Please copy the text lines of the records below word for word, leaving out the pictures.

**Extracted records**
— start —
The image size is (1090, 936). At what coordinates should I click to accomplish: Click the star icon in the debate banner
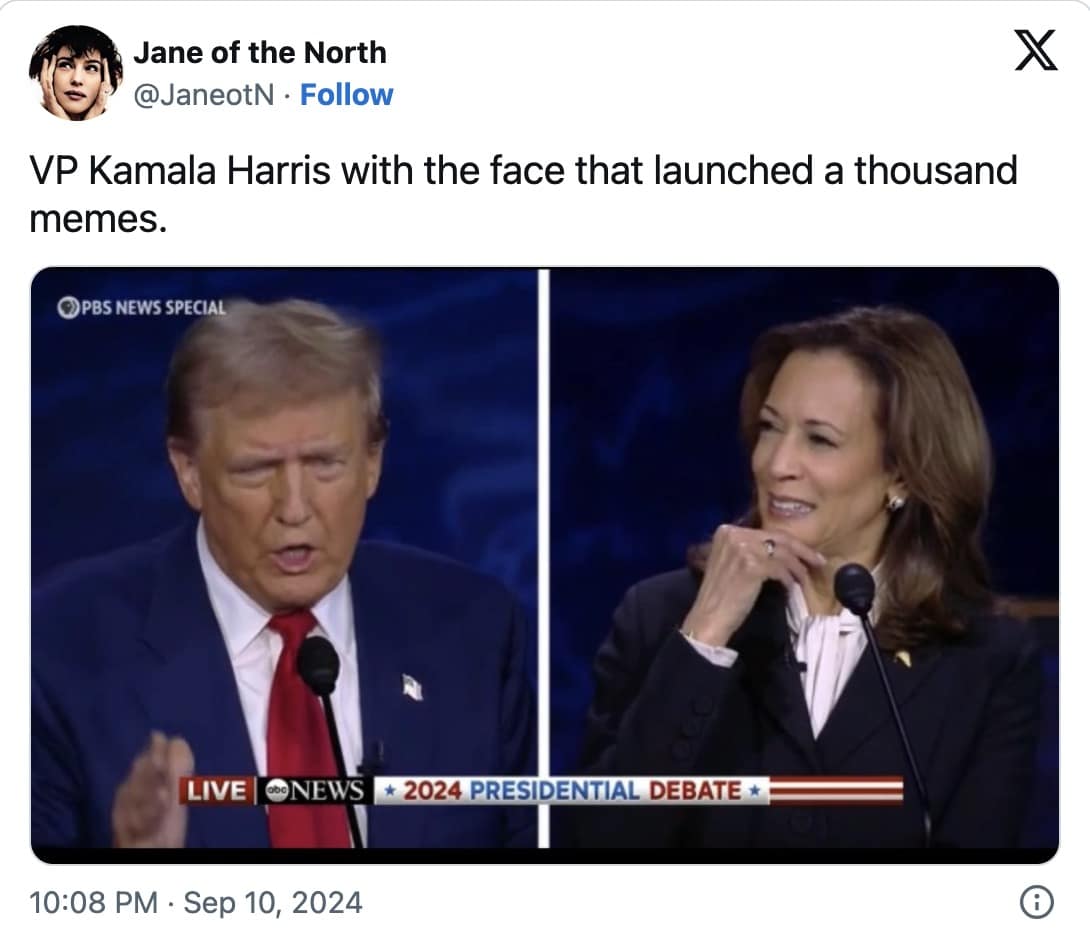click(389, 790)
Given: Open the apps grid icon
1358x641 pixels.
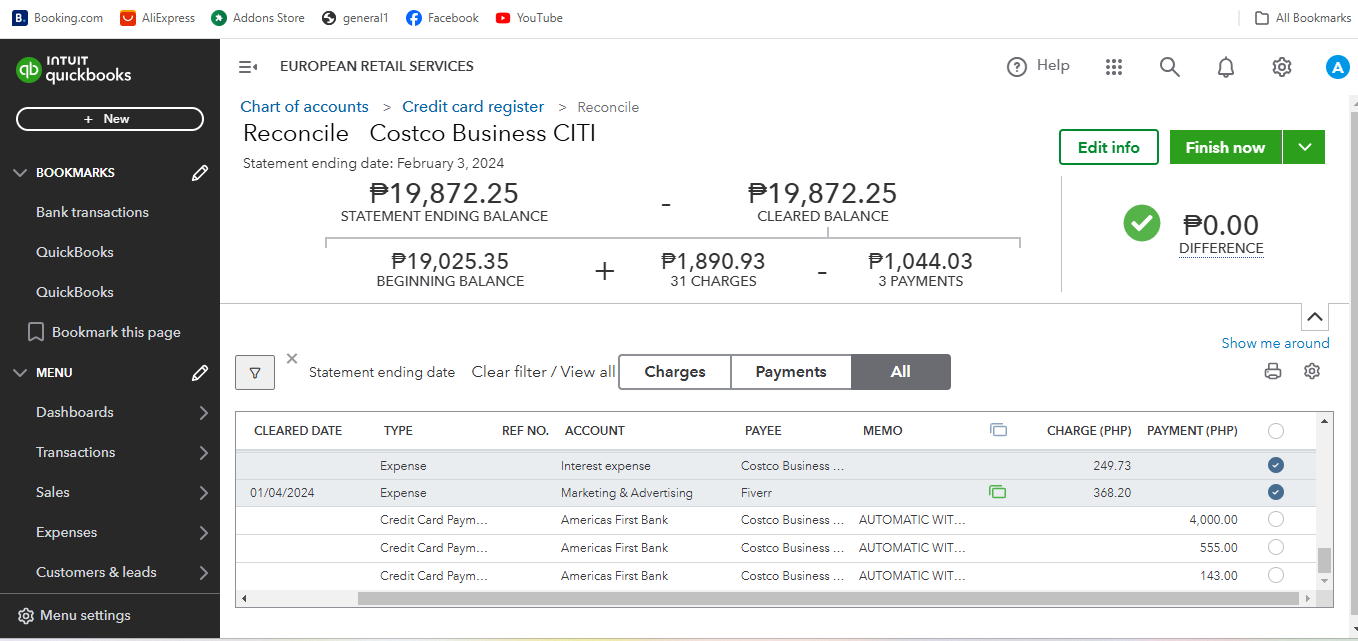Looking at the screenshot, I should 1114,67.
— end —
**Written answer**
The image size is (1090, 936). At what coordinates should I click to accomplish: Click the star icon in the debate banner
click(389, 790)
Given: Open the apps grid icon
1358x641 pixels.
Looking at the screenshot, I should 1114,67.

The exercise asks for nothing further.